Exercise requirements:
Copy exactly, beginning with the line holding "You are a computer-use agent. 205x122 pixels." and ending with the final line of the data beneath this task; copy nothing else, and leave out every picture.

--- Recorded data ---

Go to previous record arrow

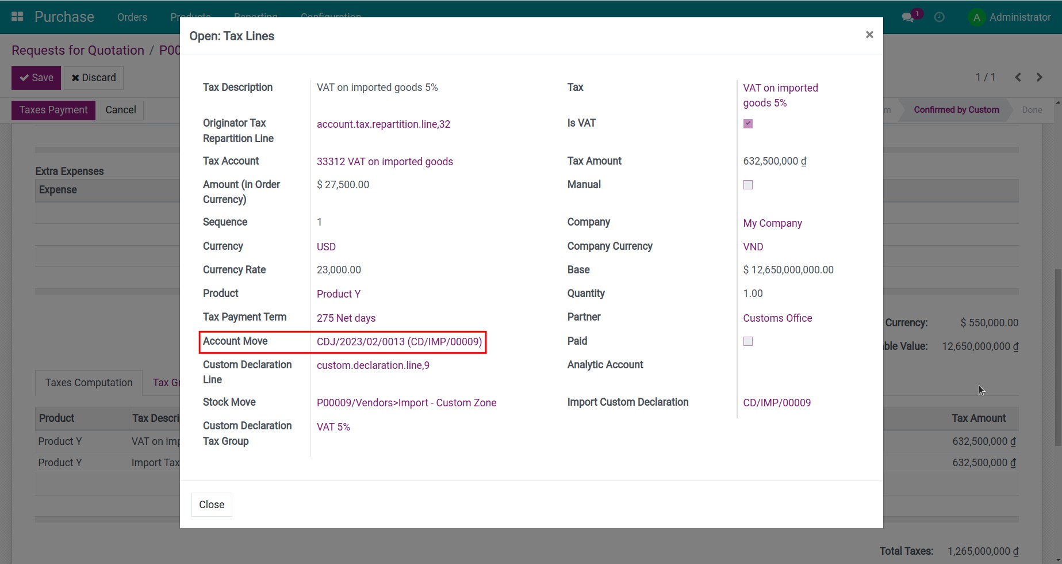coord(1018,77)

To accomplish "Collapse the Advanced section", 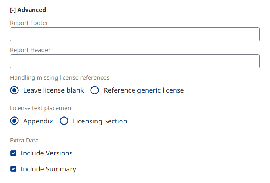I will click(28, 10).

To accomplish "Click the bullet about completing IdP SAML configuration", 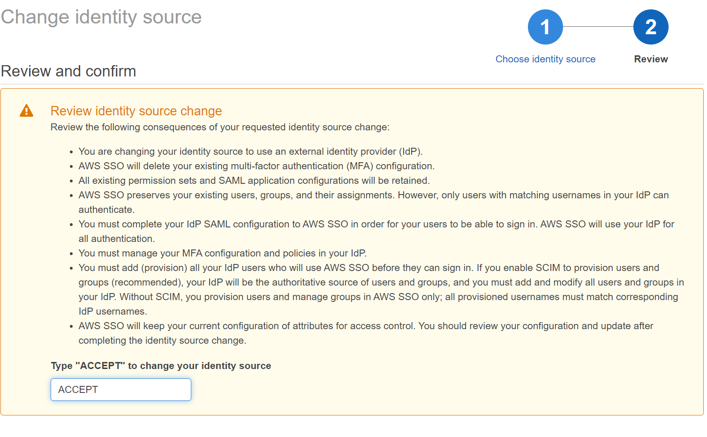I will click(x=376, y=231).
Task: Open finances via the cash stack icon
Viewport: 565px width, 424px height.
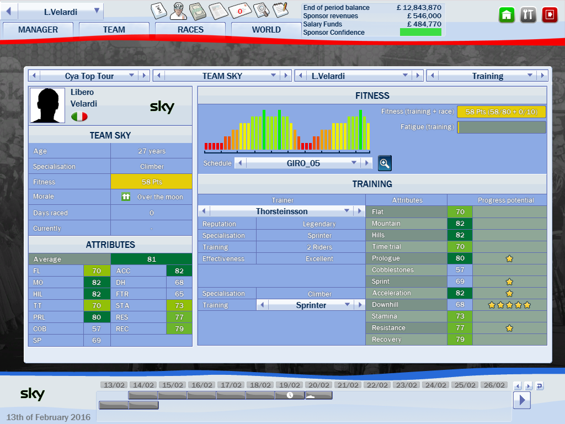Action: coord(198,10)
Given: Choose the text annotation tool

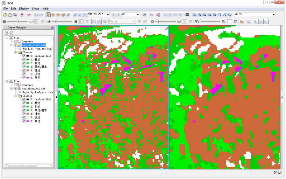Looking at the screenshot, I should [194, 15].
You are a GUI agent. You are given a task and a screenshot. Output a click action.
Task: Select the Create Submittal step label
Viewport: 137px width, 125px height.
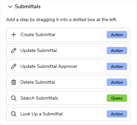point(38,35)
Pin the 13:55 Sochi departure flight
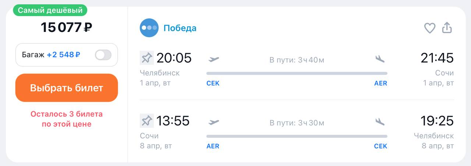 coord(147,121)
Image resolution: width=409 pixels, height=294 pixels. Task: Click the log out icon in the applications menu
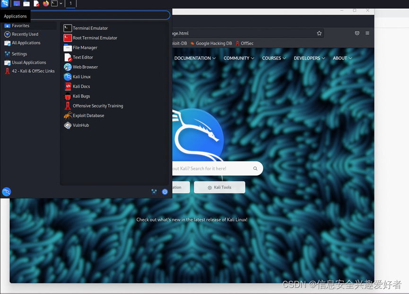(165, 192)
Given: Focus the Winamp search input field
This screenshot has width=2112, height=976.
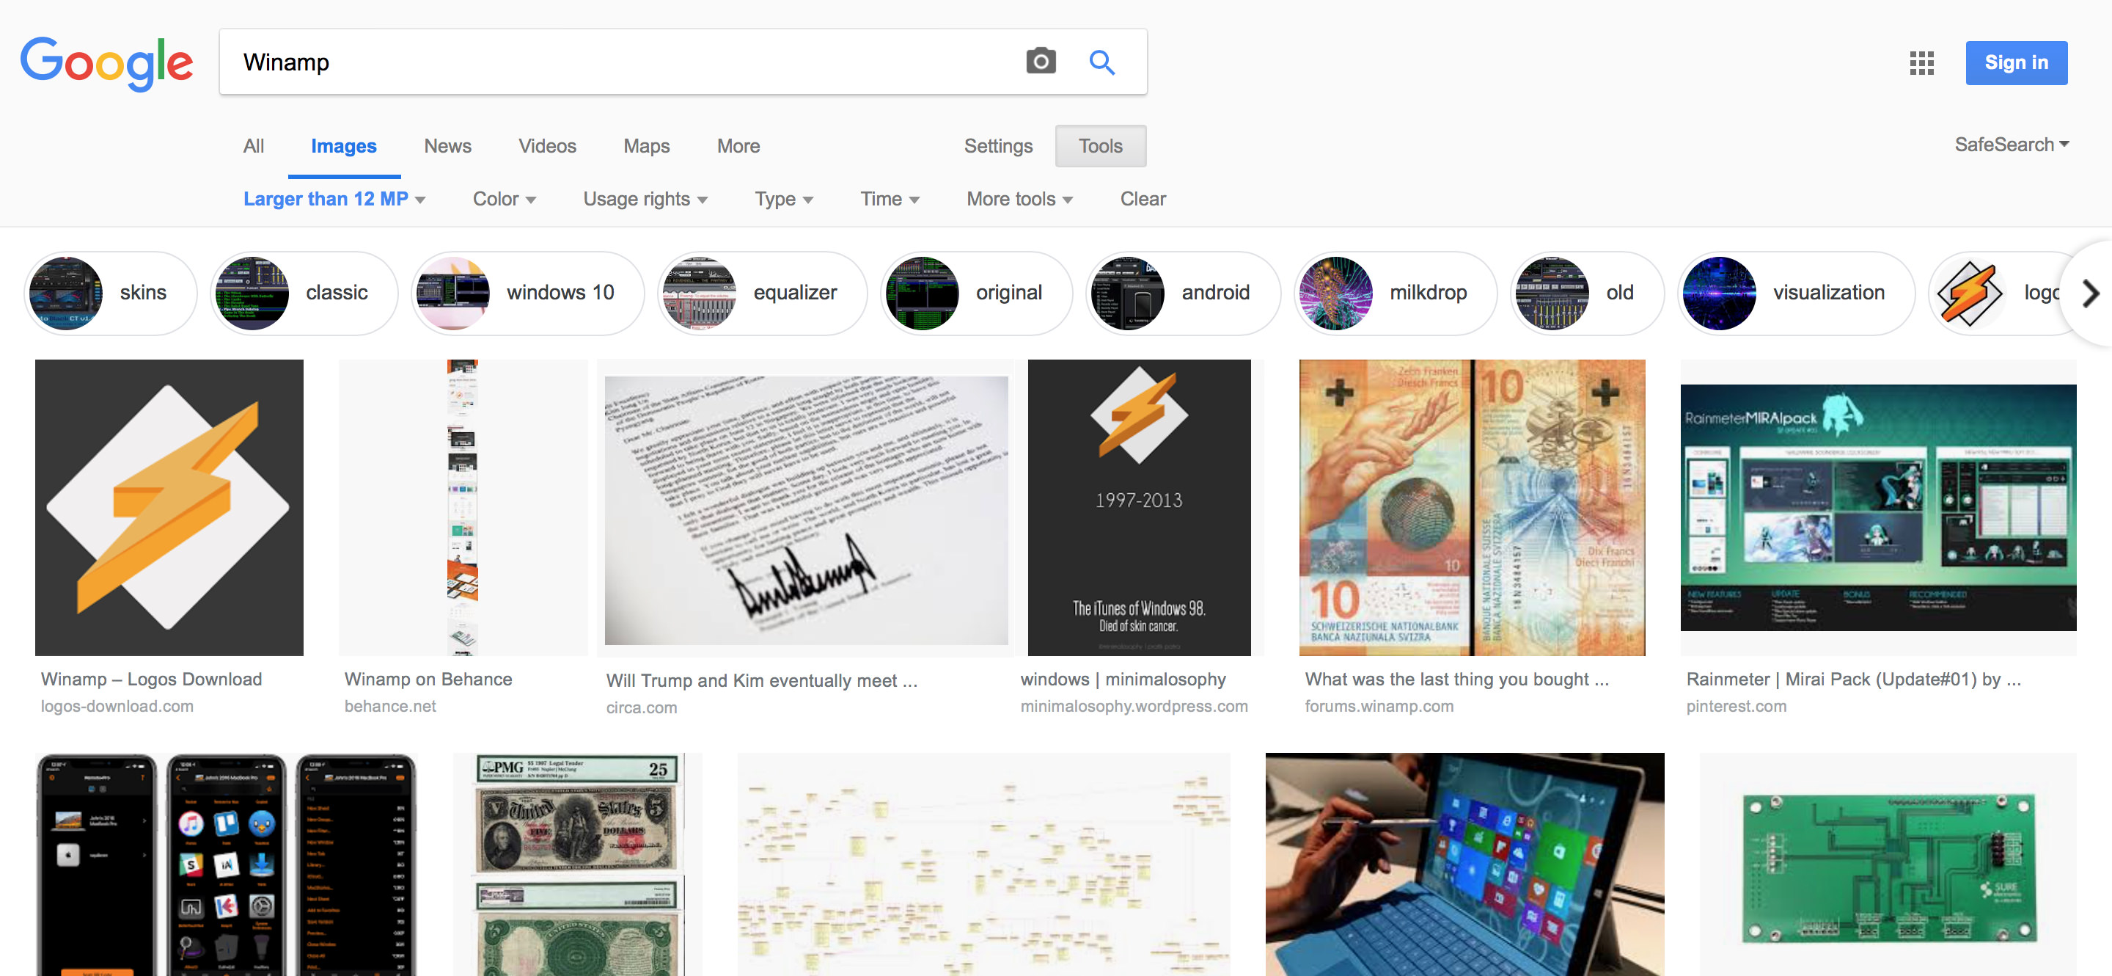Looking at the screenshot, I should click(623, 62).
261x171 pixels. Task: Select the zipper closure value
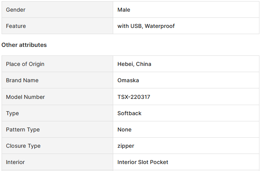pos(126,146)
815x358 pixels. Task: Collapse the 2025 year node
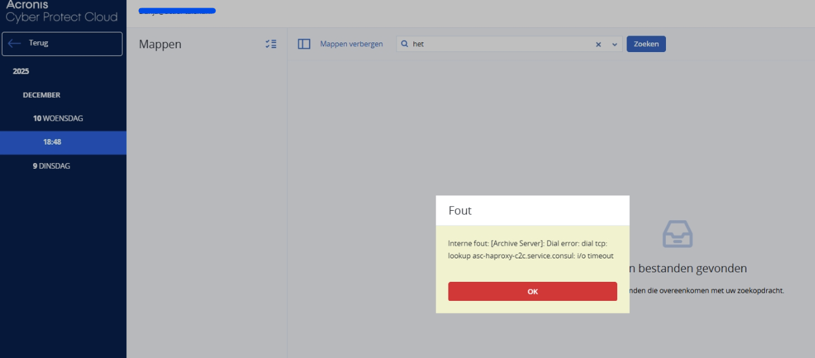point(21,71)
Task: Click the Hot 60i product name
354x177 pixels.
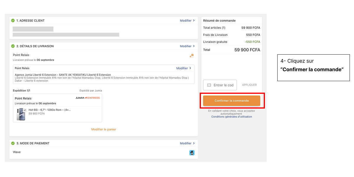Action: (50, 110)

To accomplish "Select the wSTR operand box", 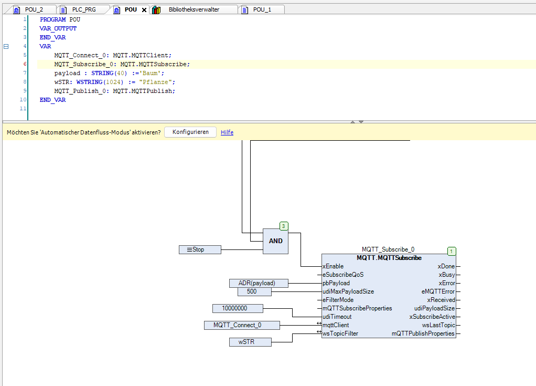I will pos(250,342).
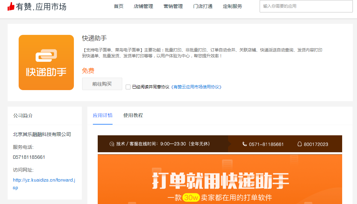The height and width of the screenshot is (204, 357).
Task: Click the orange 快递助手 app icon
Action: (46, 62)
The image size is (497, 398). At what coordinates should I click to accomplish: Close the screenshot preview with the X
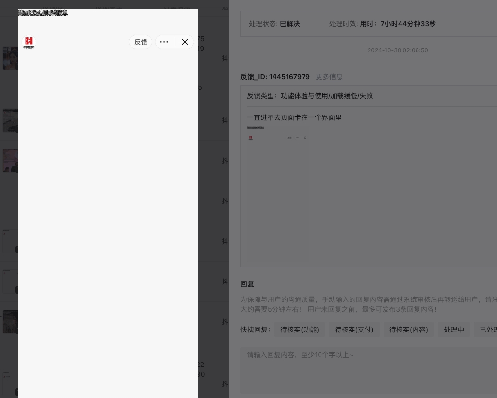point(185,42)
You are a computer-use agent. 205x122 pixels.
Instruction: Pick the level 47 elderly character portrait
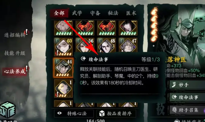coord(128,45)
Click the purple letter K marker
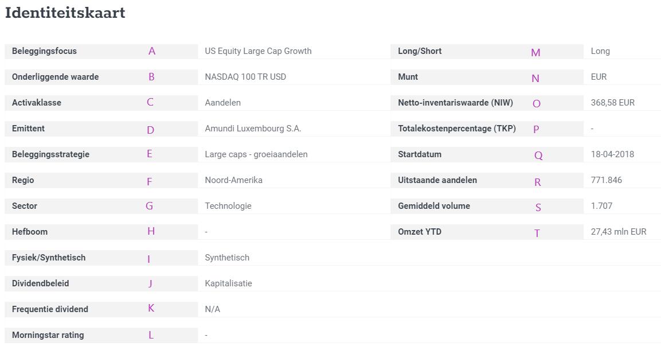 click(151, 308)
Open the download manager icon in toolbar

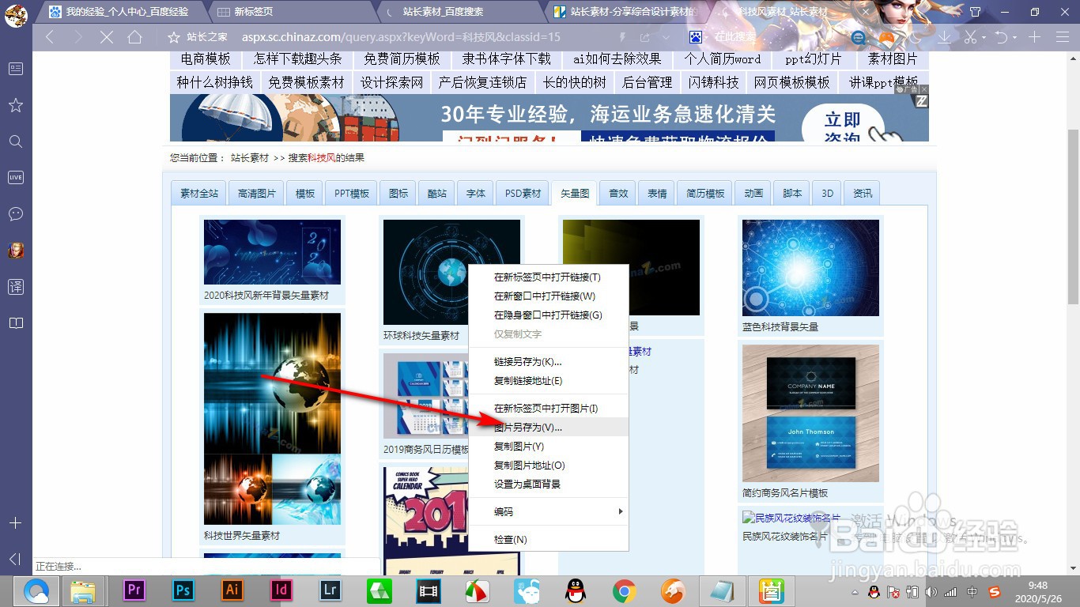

---

Written reply:
You are a computer-use agent. 205x122 pixels.
Instruction: Pick the level 47 elderly character portrait
coord(128,45)
Click the purple letter K marker
 click(151, 308)
Open the download manager icon in toolbar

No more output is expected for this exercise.